Şimdiye kadar teknik gelişme göstermeden istikrarlı bir şekilde büyümeyi açıkladık. Şimdi modelde teknik ilerlemeyi tanıtıyoruz. Bunun için, işgücü verimliliğindeki artış oranı şeklinde etkili işgücünü L artıran teknik ilerlemeyi artırarak emeği alıyoruz.

İşgücü L'in t yılda sabit bir n hızında büyüdüğünü varsayalım.

Lt = L o e nt … (1)

Teknik ilerlemenin artırılmasıyla birlikte, etkin işgücü L, t yılda sabit λ ile büyüyor;

Lt = L o e (n + λ) t … (2)

Temel zamandaki toplam etkin işgücünü temsil eden t = o zamandaki tüm teknik ilerlemeyi içermek;

n, temel dönemde etkin emeğin doğal büyüme oranıdır;

λ, baz dönemde yapılan etkili emeğin sabit bir yüzde büyüme oranıdır.

Şimdi işçi başına çıktı için üretim işlevi

Burada k = K / L ve k'nin (sermaye-etkin emek oranı) büyüme oranı, sermaye stoğunun (K) büyüme oranı ile etkili emeğin (L) büyüme oranı arasındaki farka eşittir.

k = K - L… (4)

L = L o e (n + λ) t olduğu için etkin emek L'nin büyüme hızı ekzojen olarak (n + λ) olarak verilir, böylece denklem (4) şöyle yazılabilir.

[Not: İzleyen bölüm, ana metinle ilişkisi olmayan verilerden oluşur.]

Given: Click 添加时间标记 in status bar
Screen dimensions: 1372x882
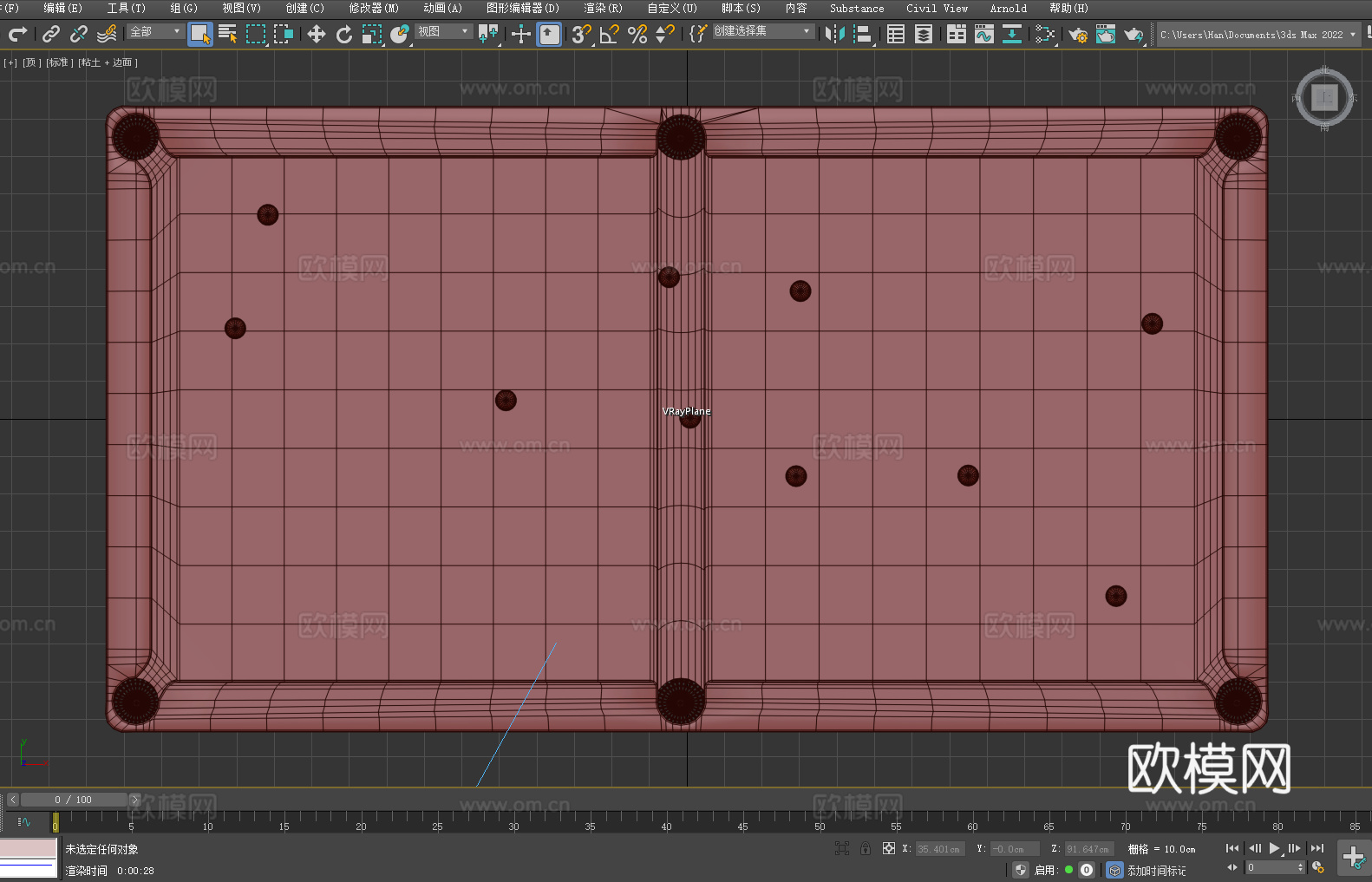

Teknik gelişme ile birlikte istikrarlı bir durum büyümesi için denge şartı budur. Bu, etkin işçi k başına sermayenin yatay olarak alındığı ve etkin işçi q başına çıkışın dikey eksende alındığı Şekil 3'te gösterilmektedir. Rayın (n + λ) k, f (k) üretim fonksiyonunda başlangıç ​​noktasından E noktasına kadar eğimi, sırasıyla E'de k ve q için kararlı denge k 've q' değerlerini ve efektif birim başına kullanılan sermayeyi belirler. işgücü teknik ilerleme ile λ oranında büyür.